Required work:
What you return should be the line containing "Given: Click the second" and each line after it to the end of the records, copied exactly.

Start of Provided data

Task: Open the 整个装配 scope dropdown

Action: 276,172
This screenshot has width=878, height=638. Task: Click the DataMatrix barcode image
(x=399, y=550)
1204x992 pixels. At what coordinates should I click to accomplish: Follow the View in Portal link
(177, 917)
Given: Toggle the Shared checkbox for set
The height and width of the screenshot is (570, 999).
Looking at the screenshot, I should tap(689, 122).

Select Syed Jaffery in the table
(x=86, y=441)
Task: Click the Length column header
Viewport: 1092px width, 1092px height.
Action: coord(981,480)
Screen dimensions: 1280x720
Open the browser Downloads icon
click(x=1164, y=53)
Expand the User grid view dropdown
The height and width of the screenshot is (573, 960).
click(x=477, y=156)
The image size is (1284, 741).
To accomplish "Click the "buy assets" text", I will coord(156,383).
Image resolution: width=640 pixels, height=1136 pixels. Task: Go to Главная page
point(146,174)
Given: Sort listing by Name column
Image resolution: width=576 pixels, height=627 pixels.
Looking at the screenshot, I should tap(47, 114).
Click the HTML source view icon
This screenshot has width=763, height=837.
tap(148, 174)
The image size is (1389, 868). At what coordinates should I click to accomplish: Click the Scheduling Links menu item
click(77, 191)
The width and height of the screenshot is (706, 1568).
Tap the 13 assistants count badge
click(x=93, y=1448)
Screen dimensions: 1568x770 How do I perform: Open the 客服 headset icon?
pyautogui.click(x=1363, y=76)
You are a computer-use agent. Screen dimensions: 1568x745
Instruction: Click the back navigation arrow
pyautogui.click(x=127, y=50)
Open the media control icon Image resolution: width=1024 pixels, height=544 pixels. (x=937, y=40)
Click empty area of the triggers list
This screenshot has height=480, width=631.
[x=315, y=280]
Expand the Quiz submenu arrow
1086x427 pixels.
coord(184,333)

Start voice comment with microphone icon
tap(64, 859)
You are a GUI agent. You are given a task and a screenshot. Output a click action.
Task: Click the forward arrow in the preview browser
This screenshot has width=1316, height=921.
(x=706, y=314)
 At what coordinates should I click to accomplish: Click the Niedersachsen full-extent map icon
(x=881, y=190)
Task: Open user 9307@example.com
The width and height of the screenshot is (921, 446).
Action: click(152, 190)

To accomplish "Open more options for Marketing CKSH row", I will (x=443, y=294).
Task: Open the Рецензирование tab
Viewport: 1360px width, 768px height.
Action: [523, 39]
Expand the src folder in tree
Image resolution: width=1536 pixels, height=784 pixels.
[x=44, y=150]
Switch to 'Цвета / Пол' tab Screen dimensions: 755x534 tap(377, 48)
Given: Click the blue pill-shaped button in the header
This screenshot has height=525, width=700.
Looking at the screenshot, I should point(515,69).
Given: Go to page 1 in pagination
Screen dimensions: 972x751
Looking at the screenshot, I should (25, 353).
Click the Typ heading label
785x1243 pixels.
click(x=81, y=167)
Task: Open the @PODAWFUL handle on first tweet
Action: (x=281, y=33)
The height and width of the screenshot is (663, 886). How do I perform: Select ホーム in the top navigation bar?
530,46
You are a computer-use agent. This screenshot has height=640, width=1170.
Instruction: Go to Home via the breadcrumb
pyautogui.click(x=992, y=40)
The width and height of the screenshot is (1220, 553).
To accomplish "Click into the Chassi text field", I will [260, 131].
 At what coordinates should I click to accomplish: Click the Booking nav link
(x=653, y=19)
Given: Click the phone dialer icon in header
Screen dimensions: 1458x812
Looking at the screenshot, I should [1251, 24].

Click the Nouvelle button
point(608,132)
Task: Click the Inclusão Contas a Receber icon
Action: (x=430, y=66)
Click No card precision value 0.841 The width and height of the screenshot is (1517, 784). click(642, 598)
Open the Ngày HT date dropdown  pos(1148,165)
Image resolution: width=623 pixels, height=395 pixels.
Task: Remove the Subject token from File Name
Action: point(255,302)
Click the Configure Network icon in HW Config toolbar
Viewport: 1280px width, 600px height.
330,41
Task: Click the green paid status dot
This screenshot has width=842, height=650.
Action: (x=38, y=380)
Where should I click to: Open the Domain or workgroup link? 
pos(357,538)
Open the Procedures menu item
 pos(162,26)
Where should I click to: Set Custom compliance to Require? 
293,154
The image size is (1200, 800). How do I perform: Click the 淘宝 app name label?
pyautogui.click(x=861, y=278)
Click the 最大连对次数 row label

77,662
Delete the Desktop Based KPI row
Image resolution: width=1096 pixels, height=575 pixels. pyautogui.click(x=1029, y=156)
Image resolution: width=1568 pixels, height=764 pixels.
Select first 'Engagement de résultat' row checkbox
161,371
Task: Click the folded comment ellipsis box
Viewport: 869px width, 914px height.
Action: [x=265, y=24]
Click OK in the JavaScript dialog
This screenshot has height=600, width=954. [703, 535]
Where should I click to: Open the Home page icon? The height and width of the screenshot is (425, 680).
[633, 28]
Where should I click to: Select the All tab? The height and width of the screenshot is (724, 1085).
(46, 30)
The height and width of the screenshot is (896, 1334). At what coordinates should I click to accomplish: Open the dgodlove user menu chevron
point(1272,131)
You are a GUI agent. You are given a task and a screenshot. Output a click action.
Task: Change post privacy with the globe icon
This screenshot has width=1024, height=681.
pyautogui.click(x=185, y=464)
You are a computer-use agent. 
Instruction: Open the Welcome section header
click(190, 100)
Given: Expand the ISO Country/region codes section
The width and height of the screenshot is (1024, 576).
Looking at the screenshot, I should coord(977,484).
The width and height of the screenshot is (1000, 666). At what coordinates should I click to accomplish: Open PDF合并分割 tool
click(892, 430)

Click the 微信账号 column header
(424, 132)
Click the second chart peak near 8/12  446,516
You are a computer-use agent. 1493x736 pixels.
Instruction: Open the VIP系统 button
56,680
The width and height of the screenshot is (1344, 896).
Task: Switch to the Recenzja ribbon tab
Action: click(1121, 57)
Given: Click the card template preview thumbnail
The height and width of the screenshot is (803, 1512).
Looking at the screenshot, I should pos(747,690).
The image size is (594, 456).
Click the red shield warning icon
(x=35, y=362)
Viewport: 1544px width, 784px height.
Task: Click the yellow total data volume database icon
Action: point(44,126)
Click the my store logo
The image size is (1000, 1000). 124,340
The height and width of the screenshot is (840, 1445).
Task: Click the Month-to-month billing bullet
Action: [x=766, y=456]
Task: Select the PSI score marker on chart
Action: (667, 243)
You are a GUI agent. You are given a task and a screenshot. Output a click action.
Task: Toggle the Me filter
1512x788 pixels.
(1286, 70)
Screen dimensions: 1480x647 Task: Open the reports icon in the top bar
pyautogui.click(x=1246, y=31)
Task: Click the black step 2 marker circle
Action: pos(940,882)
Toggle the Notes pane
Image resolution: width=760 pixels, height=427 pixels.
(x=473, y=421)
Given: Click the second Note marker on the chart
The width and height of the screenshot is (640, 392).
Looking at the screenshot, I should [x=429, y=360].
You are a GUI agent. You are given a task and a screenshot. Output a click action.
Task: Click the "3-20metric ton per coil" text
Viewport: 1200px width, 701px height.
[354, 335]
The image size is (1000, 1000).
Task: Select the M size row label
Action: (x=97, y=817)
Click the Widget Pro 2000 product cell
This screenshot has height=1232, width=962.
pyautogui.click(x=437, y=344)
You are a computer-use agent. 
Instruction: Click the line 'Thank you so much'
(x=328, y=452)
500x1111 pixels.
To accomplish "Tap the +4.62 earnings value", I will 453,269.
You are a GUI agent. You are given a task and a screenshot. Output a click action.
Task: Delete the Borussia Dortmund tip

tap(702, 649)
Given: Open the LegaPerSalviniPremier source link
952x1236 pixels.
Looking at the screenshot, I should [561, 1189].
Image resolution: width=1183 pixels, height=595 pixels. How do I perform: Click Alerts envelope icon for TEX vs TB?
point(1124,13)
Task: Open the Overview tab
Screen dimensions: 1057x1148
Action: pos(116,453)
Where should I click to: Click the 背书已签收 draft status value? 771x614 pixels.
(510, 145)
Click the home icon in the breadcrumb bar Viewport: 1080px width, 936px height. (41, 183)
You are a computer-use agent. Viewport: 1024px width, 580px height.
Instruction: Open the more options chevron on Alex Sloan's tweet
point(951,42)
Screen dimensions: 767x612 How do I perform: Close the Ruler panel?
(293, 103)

End of Provided data

Result for this task:
Given: Click the second Note marker on the chart
The width and height of the screenshot is (640, 392).
Looking at the screenshot, I should [x=429, y=360].
You are a GUI agent. You are given a task and a screenshot. Output a click action.
Task: Click the "3-20metric ton per coil" text
Viewport: 1200px width, 701px height.
[354, 335]
The image size is (1000, 1000).
Task: Select the M size row label
Action: (x=97, y=817)
Click the Widget Pro 2000 product cell
This screenshot has height=1232, width=962.
pyautogui.click(x=437, y=344)
You are a computer-use agent. 
Instruction: Click the line 'Thank you so much'
(x=328, y=452)
500x1111 pixels.
To accomplish "Tap the +4.62 earnings value", I will 453,269.
You are a GUI agent. You are given a task and a screenshot. Output a click action.
Task: Delete the Borussia Dortmund tip

tap(702, 649)
Given: Open the LegaPerSalviniPremier source link
952x1236 pixels.
Looking at the screenshot, I should [561, 1189].
Image resolution: width=1183 pixels, height=595 pixels. How do I perform: Click Alerts envelope icon for TEX vs TB?
point(1124,13)
Task: Open the Overview tab
Screen dimensions: 1057x1148
Action: pos(116,453)
Where should I click to: Click the 背书已签收 draft status value? 771x614 pixels.
(510, 145)
Click the home icon in the breadcrumb bar Viewport: 1080px width, 936px height. (41, 183)
You are a computer-use agent. Viewport: 1024px width, 580px height.
Instruction: Open the more options chevron on Alex Sloan's tweet
point(951,42)
Screen dimensions: 767x612 How do I perform: Close the Ruler panel?
(293, 103)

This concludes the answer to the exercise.